Immerhin: Der Tatverdächtige im Fall der ermordeten Susanna ist verhaftet. Die Zusammenarbeit der Bundespolizei mit den kurdischen Sicherheitskräften im Irak hat funktioniert. Fast schon ein Wunder in der Serie "Behördenpannen der letzten Monate".
Das Verbrechen an der 14-Jährigen in Wiesbaden sorgt dafür, dass die Spaltung unserer Gesellschaft immer tiefer wird. Die Zahl derer, die Flüchtlinge generell für Kriminelle halten, wächst. Die Menge der Gutmeinenden, der Hilfsbereiten schrumpft. Der Vertrauen in die Politik, in die Justiz, ist bei breiten Teilen der Bevölkerung bis ins Mark erschüttert.
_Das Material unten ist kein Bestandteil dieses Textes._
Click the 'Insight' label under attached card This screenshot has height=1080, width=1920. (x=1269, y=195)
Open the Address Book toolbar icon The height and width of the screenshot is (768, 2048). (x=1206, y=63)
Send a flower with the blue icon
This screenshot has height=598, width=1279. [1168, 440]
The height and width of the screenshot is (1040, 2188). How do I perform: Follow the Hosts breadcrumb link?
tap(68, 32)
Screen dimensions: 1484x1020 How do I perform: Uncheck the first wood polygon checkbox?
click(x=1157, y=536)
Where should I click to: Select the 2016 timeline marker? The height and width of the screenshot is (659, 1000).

Die AfD kocht ihr eigenes Süppchen, benutzt Fälle wie den Tod Susannas schamlos zur Profilierung. Sie bricht Tabus im Bundestag, veranstaltet eine unangekündigte Schweigeminute. Alles mit Kalkül. Der Applaus ihrer Anhänger ist sicher, die mediale Aufmerksamkeit ebenso. Der Verstand wird auf dem Feld der Emotionen begraben.
Schuld ist aber zunehmend der Rechtsstaat selbst, der in einem absurden Spiel vorgeführt wird. Ein polizeibekannter Flüchtling flieht in den Irak - ein Treppenwitz. Das Gefühl, dass die Bundesregierung nicht mehr die Kontrolle über die Asylpolitik hat, wächst.
Es gilt, die Notbremse zu ziehen. In erster Linie nicht wegen denjenigen, die ohnehin das Vertrauen in den Staat verloren haben. Es geht darum, nicht noch mehr Menschen zu verlieren. Das Asylverfahren und die Rechtslage müssen human bleiben. Aber sie dürfen dem Missbrauch nicht länger Tür und Tor öffnen. Dies ist die Masteraufgabe der Großen Koalition. Die Zeit läuft.